Instructions to follow
Reproduce the whole listing below word for word, keeping every line and its order unchanged.

Extracted data
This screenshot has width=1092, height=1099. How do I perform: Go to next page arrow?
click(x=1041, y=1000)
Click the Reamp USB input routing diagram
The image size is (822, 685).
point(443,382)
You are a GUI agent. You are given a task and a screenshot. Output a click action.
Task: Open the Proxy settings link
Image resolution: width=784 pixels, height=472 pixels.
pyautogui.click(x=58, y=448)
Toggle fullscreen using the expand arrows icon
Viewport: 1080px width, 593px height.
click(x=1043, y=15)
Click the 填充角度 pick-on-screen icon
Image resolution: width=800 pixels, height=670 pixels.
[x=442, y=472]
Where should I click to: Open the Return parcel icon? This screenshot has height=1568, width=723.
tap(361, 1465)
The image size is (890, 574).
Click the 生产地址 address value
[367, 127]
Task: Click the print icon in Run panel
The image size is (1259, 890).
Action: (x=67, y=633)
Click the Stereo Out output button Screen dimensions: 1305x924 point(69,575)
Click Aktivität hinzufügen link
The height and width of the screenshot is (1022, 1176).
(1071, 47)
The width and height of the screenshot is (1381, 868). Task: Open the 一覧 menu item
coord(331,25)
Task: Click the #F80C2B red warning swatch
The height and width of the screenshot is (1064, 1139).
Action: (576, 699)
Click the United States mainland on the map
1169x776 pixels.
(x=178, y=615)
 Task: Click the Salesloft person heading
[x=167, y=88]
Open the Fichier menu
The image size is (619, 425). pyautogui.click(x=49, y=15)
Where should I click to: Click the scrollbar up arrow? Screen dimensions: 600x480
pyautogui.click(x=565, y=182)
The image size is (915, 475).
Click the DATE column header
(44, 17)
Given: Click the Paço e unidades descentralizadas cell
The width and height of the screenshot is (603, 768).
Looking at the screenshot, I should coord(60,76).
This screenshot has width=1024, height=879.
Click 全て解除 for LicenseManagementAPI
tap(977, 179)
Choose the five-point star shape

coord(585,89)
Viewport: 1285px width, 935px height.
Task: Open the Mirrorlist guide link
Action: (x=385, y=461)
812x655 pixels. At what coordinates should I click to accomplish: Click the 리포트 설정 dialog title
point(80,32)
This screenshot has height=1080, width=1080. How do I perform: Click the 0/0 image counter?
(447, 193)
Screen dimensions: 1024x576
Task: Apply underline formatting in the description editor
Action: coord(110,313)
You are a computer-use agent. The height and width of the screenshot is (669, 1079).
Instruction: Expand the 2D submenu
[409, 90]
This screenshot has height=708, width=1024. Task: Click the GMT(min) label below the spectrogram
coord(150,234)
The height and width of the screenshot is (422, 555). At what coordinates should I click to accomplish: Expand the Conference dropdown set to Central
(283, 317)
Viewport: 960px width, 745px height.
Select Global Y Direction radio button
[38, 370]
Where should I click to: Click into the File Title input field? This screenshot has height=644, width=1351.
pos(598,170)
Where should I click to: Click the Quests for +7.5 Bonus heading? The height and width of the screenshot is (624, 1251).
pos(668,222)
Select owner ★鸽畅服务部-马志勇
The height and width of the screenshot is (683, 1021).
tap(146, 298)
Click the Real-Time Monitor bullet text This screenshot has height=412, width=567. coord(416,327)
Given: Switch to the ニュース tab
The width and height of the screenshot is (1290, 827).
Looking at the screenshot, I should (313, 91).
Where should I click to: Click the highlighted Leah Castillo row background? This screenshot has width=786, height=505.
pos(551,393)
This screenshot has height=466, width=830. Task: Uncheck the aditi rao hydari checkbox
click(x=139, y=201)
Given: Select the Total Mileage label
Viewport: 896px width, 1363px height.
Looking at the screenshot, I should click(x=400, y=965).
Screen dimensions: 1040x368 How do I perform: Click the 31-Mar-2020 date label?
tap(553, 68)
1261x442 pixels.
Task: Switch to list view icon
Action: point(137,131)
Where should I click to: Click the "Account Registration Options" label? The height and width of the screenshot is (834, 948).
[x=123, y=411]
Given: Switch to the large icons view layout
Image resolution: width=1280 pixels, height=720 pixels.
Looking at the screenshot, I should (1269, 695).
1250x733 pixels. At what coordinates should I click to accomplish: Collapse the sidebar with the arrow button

Solution for this problem
This screenshot has width=1092, height=1099. How do I perform: Go to next page arrow?
click(x=1041, y=1000)
Click the Reamp USB input routing diagram
The image size is (822, 685).
point(443,382)
You are a GUI agent. You are given a task and a screenshot. Output a click action.
Task: Open the Proxy settings link
Image resolution: width=784 pixels, height=472 pixels.
pyautogui.click(x=58, y=448)
Toggle fullscreen using the expand arrows icon
Viewport: 1080px width, 593px height.
click(x=1043, y=15)
Click the 填充角度 pick-on-screen icon
Image resolution: width=800 pixels, height=670 pixels.
[x=442, y=472]
Where should I click to: Open the Return parcel icon? This screenshot has height=1568, width=723.
tap(361, 1465)
The image size is (890, 574).
Click the 生产地址 address value
[367, 127]
Task: Click the print icon in Run panel
The image size is (1259, 890).
Action: (x=67, y=633)
Click the Stereo Out output button Screen dimensions: 1305x924 point(69,575)
Click Aktivität hinzufügen link
The height and width of the screenshot is (1022, 1176).
(1071, 47)
The width and height of the screenshot is (1381, 868). Task: Open the 一覧 menu item
coord(331,25)
Task: Click the #F80C2B red warning swatch
The height and width of the screenshot is (1064, 1139).
Action: (576, 699)
Click the United States mainland on the map
1169x776 pixels.
(x=178, y=615)
 Task: Click the Salesloft person heading
[x=167, y=88]
Open the Fichier menu
The image size is (619, 425). pyautogui.click(x=49, y=15)
Where should I click to: Click the scrollbar up arrow? Screen dimensions: 600x480
pyautogui.click(x=565, y=182)
The image size is (915, 475).
Click the DATE column header
(44, 17)
Given: Click the Paço e unidades descentralizadas cell
The width and height of the screenshot is (603, 768).
Looking at the screenshot, I should coord(60,76).
This screenshot has width=1024, height=879.
Click 全て解除 for LicenseManagementAPI
tap(977, 179)
Choose the five-point star shape

coord(585,89)
Viewport: 1285px width, 935px height.
Task: Open the Mirrorlist guide link
Action: (x=385, y=461)
812x655 pixels. At what coordinates should I click to accomplish: Click the 리포트 설정 dialog title
point(80,32)
This screenshot has height=1080, width=1080. How do I perform: Click the 0/0 image counter?
(447, 193)
Screen dimensions: 1024x576
Task: Apply underline formatting in the description editor
Action: coord(110,313)
You are a computer-use agent. The height and width of the screenshot is (669, 1079).
Instruction: Expand the 2D submenu
[409, 90]
This screenshot has height=708, width=1024. Task: Click the GMT(min) label below the spectrogram
coord(150,234)
The height and width of the screenshot is (422, 555). At what coordinates should I click to accomplish: Expand the Conference dropdown set to Central
(283, 317)
Viewport: 960px width, 745px height.
Select Global Y Direction radio button
[38, 370]
Where should I click to: Click into the File Title input field? This screenshot has height=644, width=1351.
pos(598,170)
Where should I click to: Click the Quests for +7.5 Bonus heading? The height and width of the screenshot is (624, 1251).
pos(668,222)
Select owner ★鸽畅服务部-马志勇
The height and width of the screenshot is (683, 1021).
tap(146, 298)
Click the Real-Time Monitor bullet text This screenshot has height=412, width=567. coord(416,327)
Given: Switch to the ニュース tab
The width and height of the screenshot is (1290, 827).
Looking at the screenshot, I should (313, 91).
Where should I click to: Click the highlighted Leah Castillo row background? This screenshot has width=786, height=505.
pos(551,393)
This screenshot has height=466, width=830. Task: Uncheck the aditi rao hydari checkbox
click(x=139, y=201)
Given: Select the Total Mileage label
Viewport: 896px width, 1363px height.
Looking at the screenshot, I should click(x=400, y=965).
Screen dimensions: 1040x368 How do I perform: Click the 31-Mar-2020 date label?
tap(553, 68)
1261x442 pixels.
Task: Switch to list view icon
Action: point(137,131)
Where should I click to: Click the "Account Registration Options" label? The height and width of the screenshot is (834, 948).
[x=123, y=411]
Given: Switch to the large icons view layout
Image resolution: width=1280 pixels, height=720 pixels.
Looking at the screenshot, I should (1269, 695).
1250x733 pixels. At what coordinates should I click to accomplish: Collapse the sidebar with the arrow button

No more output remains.